In this study, the mean values of PSV, RI, and PI were significantly higher in malignant tumors compared to benign lesions. In addition, all of these indices, particularly PI, had high sensitivity and specificity for differentiating malignancies from benign lesions. The findings of this study are similar to some previous studies. For example, Chao et al. reported that PSV, RI, and PI are higher in carcinomas; however, unlike our investigation, they did not find any cut-off point to distinct benign and malignant tumors according to these characteristics (3). Studying on 70 breast masses, Stanzani et al. demonstrated that RI ≥ 0.73 is significantly predictive of malignancy (15). Grischke et al. demonstrated that the presence of blood flow in tumors is a highly specific finding (specificity: 93%) for differentiating malignant from benign breast masses. Other Doppler parameters (such as RI ≥ 0.80) minimally increased the specificity. In their study, sensitivity, specificity, and positive predictive value of Doppler examination to detect malignant breast tumors were 80%, 90%, and 93%, respectively (8).
4.1. Conclusions
In this study, we aimed at investigating the diagnostic accuracy of spectral Doppler ultrasound to determine the malignant potential of breast masses.

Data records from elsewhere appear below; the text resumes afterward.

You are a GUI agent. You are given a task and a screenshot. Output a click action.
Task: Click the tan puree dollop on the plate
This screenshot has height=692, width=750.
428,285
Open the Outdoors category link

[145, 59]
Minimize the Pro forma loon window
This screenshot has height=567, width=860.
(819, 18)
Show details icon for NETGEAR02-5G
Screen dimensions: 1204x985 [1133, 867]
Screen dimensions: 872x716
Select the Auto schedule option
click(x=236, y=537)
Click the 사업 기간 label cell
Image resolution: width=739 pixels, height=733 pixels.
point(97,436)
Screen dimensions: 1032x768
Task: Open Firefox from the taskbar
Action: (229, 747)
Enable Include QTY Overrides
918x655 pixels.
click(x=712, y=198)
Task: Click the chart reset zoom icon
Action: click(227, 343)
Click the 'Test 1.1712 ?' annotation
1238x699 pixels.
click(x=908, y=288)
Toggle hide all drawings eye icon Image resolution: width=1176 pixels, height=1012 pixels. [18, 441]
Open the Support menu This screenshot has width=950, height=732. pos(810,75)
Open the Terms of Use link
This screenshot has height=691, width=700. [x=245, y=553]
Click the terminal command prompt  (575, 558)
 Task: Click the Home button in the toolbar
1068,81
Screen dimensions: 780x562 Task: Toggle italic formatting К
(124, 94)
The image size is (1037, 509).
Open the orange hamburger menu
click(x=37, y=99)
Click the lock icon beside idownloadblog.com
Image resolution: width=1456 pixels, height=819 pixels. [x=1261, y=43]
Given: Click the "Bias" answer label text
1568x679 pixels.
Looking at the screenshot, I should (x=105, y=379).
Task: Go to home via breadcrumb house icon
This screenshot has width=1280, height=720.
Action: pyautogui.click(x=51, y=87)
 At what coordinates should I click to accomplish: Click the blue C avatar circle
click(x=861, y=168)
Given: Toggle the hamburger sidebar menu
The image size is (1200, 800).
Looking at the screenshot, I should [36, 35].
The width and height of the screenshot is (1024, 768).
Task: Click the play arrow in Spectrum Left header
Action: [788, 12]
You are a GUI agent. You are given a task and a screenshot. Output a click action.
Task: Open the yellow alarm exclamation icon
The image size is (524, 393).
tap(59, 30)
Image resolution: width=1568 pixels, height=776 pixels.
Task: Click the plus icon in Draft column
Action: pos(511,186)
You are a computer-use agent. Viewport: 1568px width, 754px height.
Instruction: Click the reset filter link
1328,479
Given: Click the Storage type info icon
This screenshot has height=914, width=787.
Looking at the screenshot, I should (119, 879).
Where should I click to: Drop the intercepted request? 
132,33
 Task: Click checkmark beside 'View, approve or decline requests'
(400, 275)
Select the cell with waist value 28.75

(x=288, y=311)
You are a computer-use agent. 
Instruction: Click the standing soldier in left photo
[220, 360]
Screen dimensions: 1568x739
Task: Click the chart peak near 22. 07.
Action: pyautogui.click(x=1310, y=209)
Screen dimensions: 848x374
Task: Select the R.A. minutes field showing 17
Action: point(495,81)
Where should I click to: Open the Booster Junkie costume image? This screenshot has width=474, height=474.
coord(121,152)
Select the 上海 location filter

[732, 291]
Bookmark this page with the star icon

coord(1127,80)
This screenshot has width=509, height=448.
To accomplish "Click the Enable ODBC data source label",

In conclusion, although we cannot reliably categorize a breast mass as malignant or benign only based on Doppler ultrasound, this study emphasizes that color and spectral Doppler entail additive information to B-mode ultrasound examination in order to suspect breast malignancies.
4.2. Clinical Practice Points
It was stated earlier that the blood flow pattern in breast malignant lesions is usually central (within the mass) rather than peripheral (around the mass). However, spectral Doppler indices like PSV, RI, and PI may add accuracy to suspect breast malignancies. In the present study, we investigated these indices and determined the reliable cut-off point for each one. The application of spectral Doppler besides the B-mode and color Doppler ultrasound examination may be beneficial in detecting potentially malignant tumors with higher confidence. It may prevent some unnecessary biopsies, and also can guide the treatment strategies in the future.